The Microbit has a built in simple LED display, thermometer and accelerometer, whereas for the Raspberry Pi those are an add on you can buy. These features allow you to conduct activities such as programming little routines with kids such as turning a fan on when the temperature reaches a certain level. Both devices have drag and drop programming as well as text based, so are ideal for children to learn to code on. Microbit has drag and drop and Python which you code on your computer, then send the hex file to the Microbit which runs that code. The Raspberry Pi has drag and drop, Python, Scratch and a few other programming tools. You program directly onto the Pi using a keyboard plugged into the device.
Both devices have a range of add-ons that you can buy separately which improve the range of activities you can do with them, including bread boards (jargon for a re-useable circuit board) which enable you to make up simple circuits including elements such as fans, lights and motors.
So far we have used the Microbit for more practical activities such as making traffic lights and a wind turbine, while the Raspberry Pi has been fun for programming simple games. The capabilities of both devices go well beyond these activities, so they lend themselves to growing in complexity as the age and confidence of the user increases.
The Microbit was easier to get started with, as we had some issues formatting the SD card for the Raspberry Pi. Younger kids will need a large amount of adult support in using both devices, but older children will increasingly become independent as they use them. Both Microbit and Raspberry Pi have supportive websites featuring help and project ideas, and both have keen followings of people happy to share their expertise and enthusiasm for the devices. If you are not a confident programmer/techy person yourself, I would recommend spending plenty of time alone with the device you have chosen figuring it out and becoming familiar with it before you attempt to use it with children under about 10 years old. You can imagine the scenario “What does this do? Why isn’t it doing anything? What if I poke this bit” etc… while your blood pressure slowly rises and the kids get bored while you try and figure it out. Kids in the target age range of 10 and up will likely fly rapidly way ahead then ask you to go away and stop being so uncool because they can do it without you because you were born before everyone had the internet and therefore clearly don’t know anything about anything.

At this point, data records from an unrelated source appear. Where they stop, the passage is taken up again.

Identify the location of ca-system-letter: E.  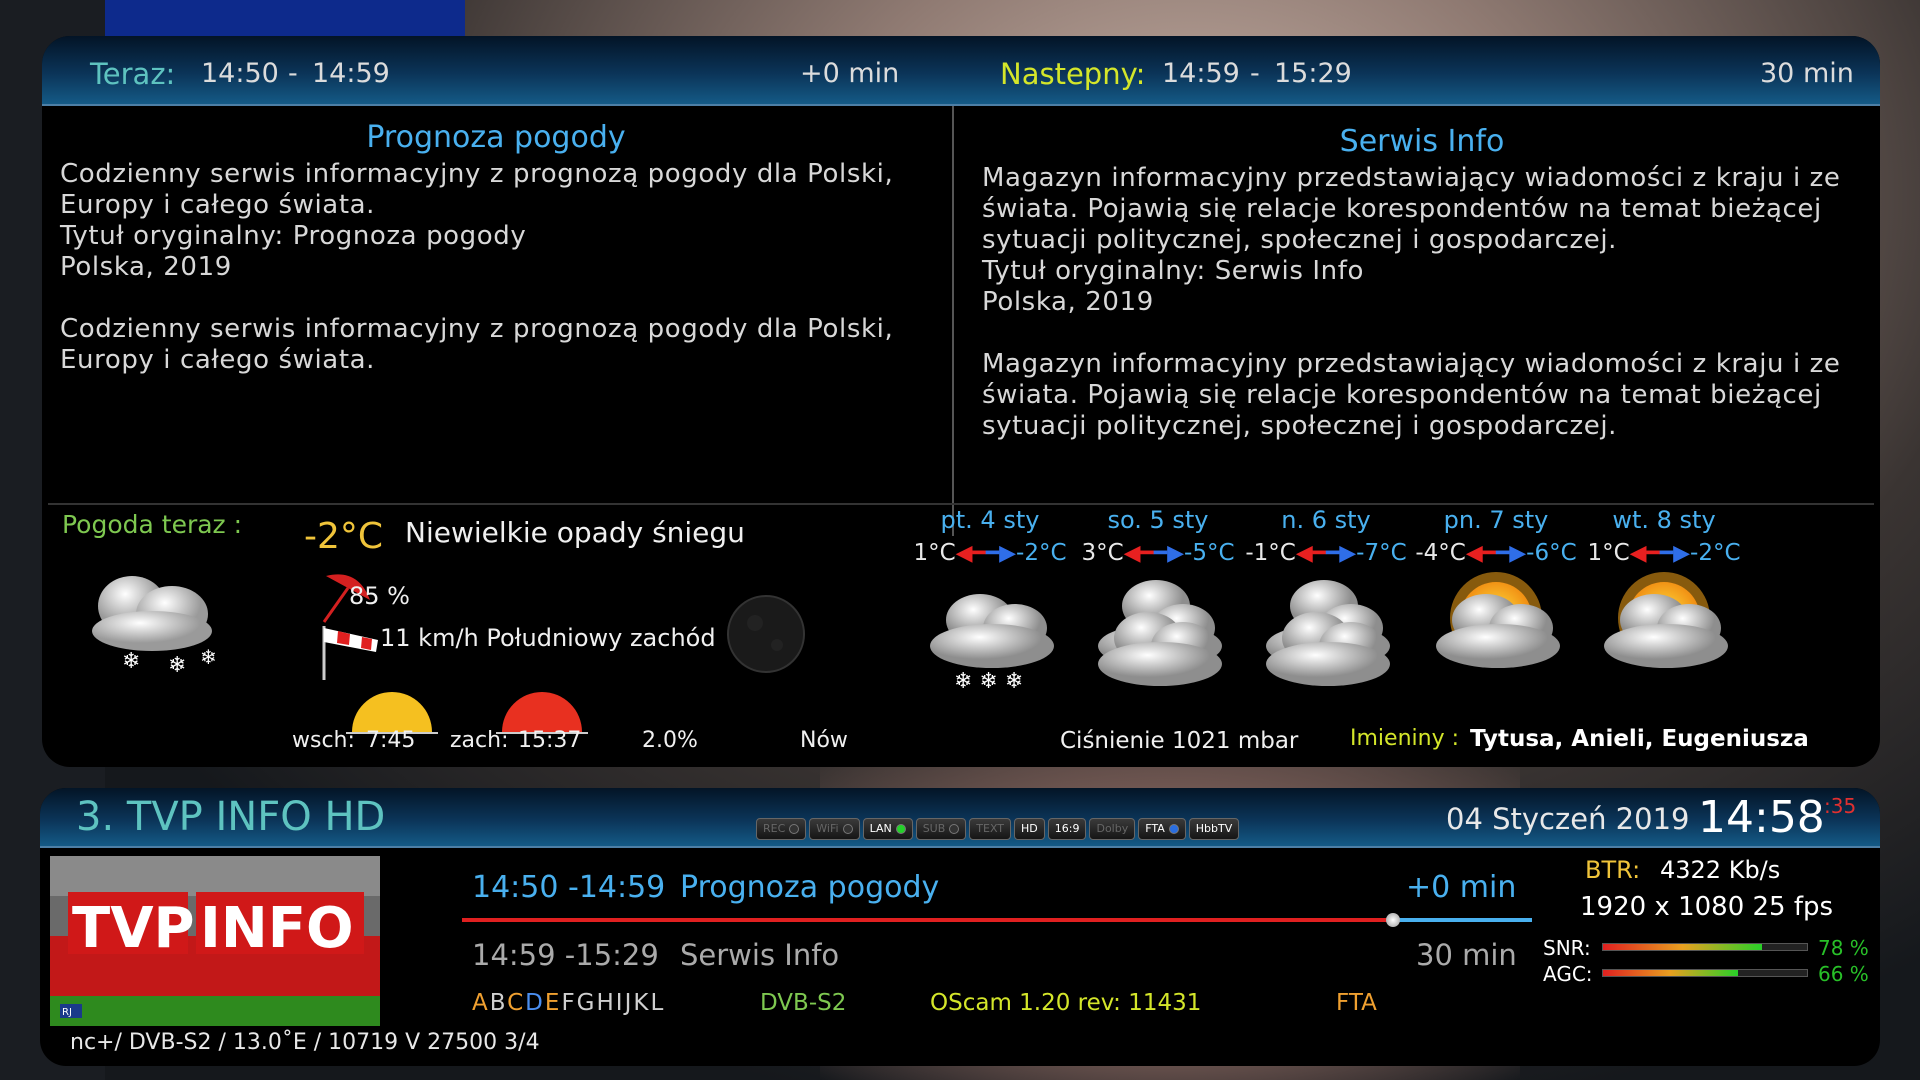
(553, 1003).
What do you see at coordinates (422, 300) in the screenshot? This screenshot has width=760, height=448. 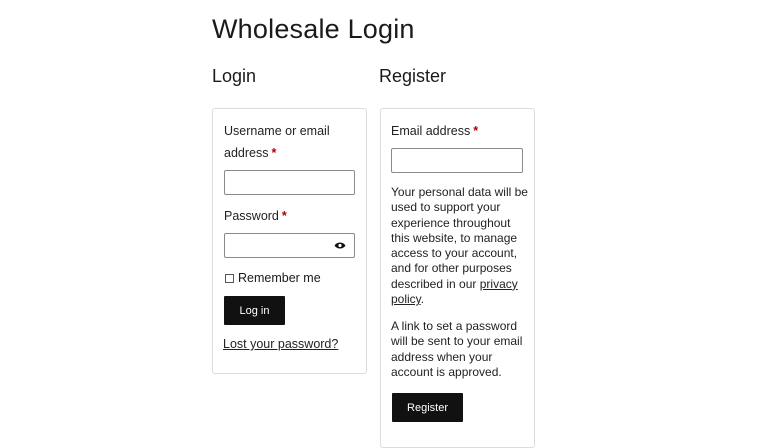 I see `privacy-suffix: .` at bounding box center [422, 300].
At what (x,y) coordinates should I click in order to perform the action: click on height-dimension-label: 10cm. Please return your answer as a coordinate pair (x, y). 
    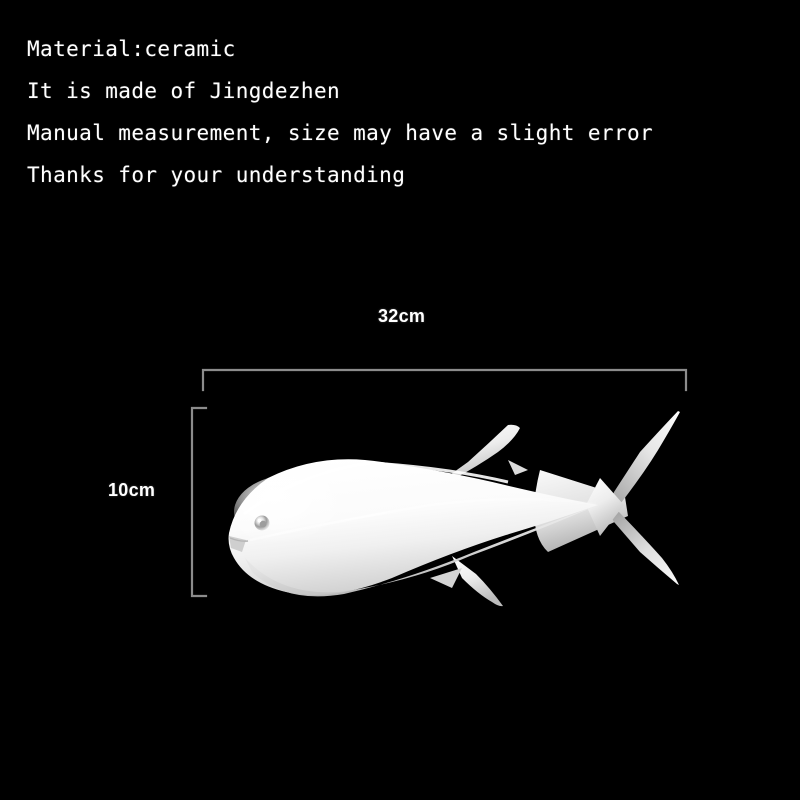
    Looking at the image, I should click on (132, 490).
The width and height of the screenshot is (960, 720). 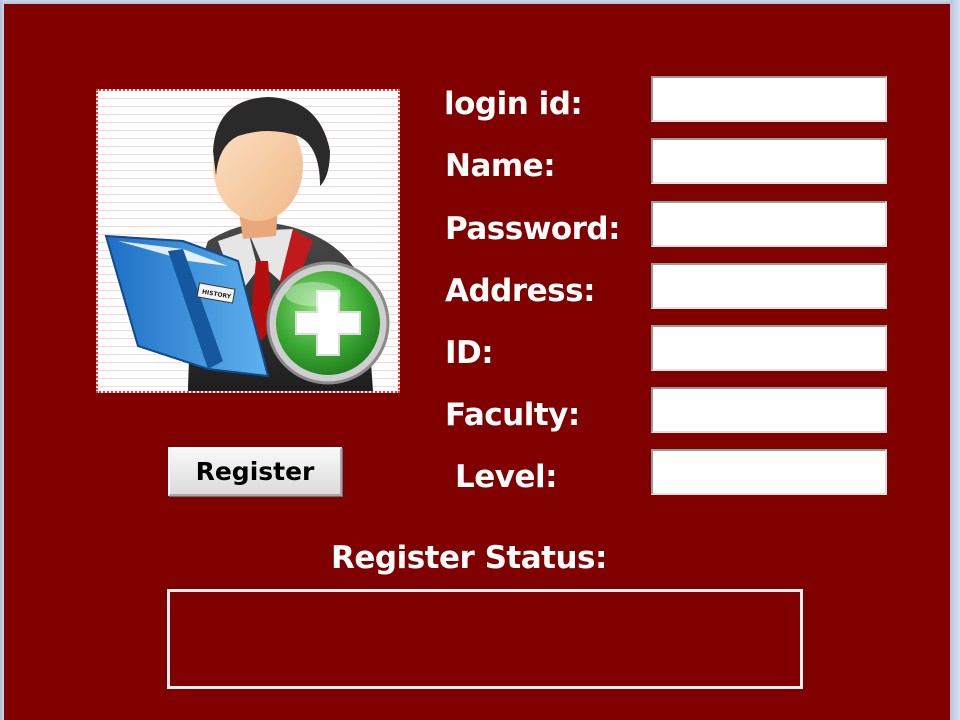 I want to click on add-user-image: HISTORY, so click(x=248, y=241).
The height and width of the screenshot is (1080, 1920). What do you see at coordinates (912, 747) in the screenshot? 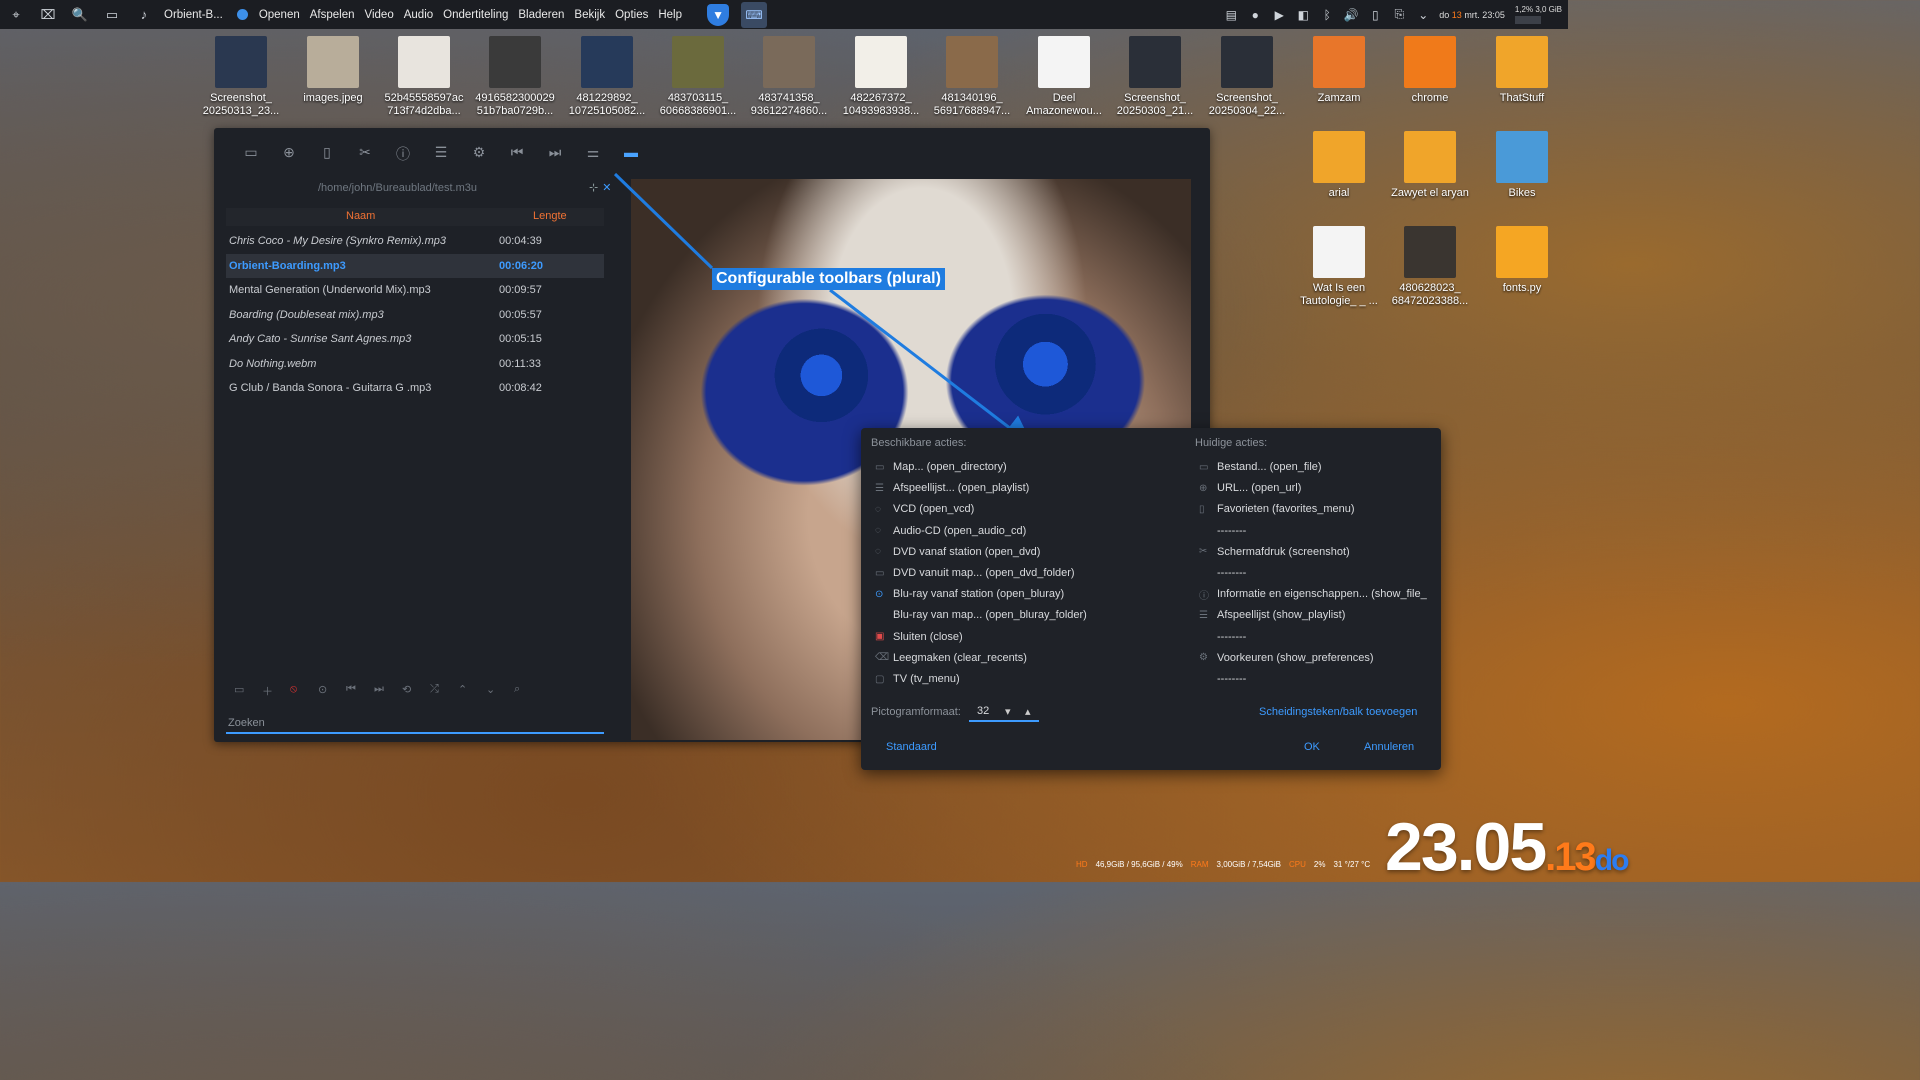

In conclusion, both devices are good fun and very useful. We bought the Microbit in store along with an expansion pack containing the breadboard, and were able to plug it in to our laptop and start playing with it out of the box by following instructions on www.microbit.co.uk
The Raspberry Pi arrived through the post in good time and in great condition, without excessive packaging. As we already had a spare mouse, keyboard and monitor we were able to hit the ground running with it, but be aware that you will need these things to be able to do anything with it. Instructions and project ideas were easy to find for it on the Raspberry Pi Foundation website www.raspberrypi.org. The device is great fun and essential kit for anyone wanting to support children in learning to code, or just as a fun project for themselves.
I’d love to read comments from friends who are using these devices to see what your ideas for them are!
NB We were sent the Raspberry Pi to review by Maplin. All opinions, information and images are my own and that of the hubster (and the kids) who conducted the product trials. I just interviewed him and said ‘wait, what was that in English?’ every so often.